= List of countries by sex ratio =

Sex ratio by country for total population as of (2020). Red indicates a lower sex ratio (more female than male), and blue indicates a higher sex ratio (more male than female).

The human sex ratio is the comparative number of males with respect to each female in a population. This is a list of sex ratios by country or region.

== Methodology ==
The table's data is from The World Factbook unless noted otherwise. It shows the male to female sex ratio by the Central Intelligence Agency of the United States. If there is a discrepancy between The World Factbook and a country's census data, the latter may be used instead.

A ratio above 1, for example 1.1, means there are more males than females (1.1 males for every female). A ratio below 1, for example 0.8, means there are more females than males (0.8 males for every female). A ratio of 1 means there are equal numbers of males and females.

== Countries ==

The World Factbook (2024 estimates)

## Explore the material
1. Transcribe the sex ratio text from "The human sex" up to and including "males and females.".
2. In the sex ratio text, what color marks a country with more females than males?
3. List every specific ratio value whose meaning the sex ratio text spells out.
The entries have no connection to the sex ratio text.

## Input data
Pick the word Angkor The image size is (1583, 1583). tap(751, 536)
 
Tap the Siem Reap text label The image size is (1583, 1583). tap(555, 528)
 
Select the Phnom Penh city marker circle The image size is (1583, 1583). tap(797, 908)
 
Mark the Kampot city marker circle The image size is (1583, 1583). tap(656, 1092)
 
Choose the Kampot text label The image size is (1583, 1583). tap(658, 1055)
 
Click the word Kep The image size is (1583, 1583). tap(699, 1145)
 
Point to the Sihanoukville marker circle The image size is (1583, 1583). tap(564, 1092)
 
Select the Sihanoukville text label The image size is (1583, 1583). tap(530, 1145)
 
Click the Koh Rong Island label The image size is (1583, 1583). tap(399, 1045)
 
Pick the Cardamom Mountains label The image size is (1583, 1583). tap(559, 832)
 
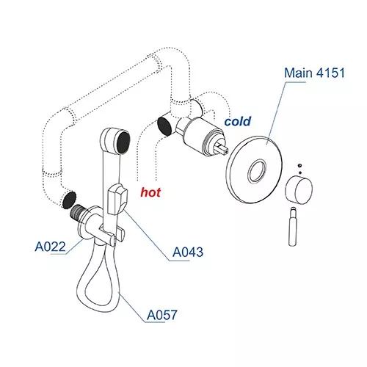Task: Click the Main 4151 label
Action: click(x=314, y=73)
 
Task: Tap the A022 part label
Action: click(x=51, y=247)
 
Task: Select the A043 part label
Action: click(x=188, y=252)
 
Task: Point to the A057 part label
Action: click(x=161, y=315)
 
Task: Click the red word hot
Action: click(x=150, y=192)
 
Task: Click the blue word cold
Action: click(x=238, y=121)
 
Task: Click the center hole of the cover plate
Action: click(x=257, y=171)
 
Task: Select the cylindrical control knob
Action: click(x=299, y=189)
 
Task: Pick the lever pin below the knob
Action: click(x=293, y=226)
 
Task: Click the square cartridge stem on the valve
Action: click(x=222, y=148)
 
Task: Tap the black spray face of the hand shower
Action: click(x=123, y=142)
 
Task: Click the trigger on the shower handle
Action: click(x=117, y=200)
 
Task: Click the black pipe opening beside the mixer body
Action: click(x=165, y=126)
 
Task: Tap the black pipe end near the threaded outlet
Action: click(x=69, y=200)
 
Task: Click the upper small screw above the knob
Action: click(x=300, y=166)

## Per-task outputs
1.
The human sex ratio is the comparative number of males with respect to each female in a population. This is a list of sex ratios by country or region.

== Methodology ==
The table's data is from The World Factbook unless noted otherwise. It shows the male to female sex ratio by the Central Intelligence Agency of the United States. If there is a discrepancy between The World Factbook and a country's census data, the latter may be used instead.

A ratio above 1, for example 1.1, means there are more males than females (1.1 males for every female). A ratio below 1, for example 0.8, means there are more females than males (0.8 males for every female). A ratio of 1 means there are equal numbers of males and females.

2. Red

3. 1.1, 0.8, 1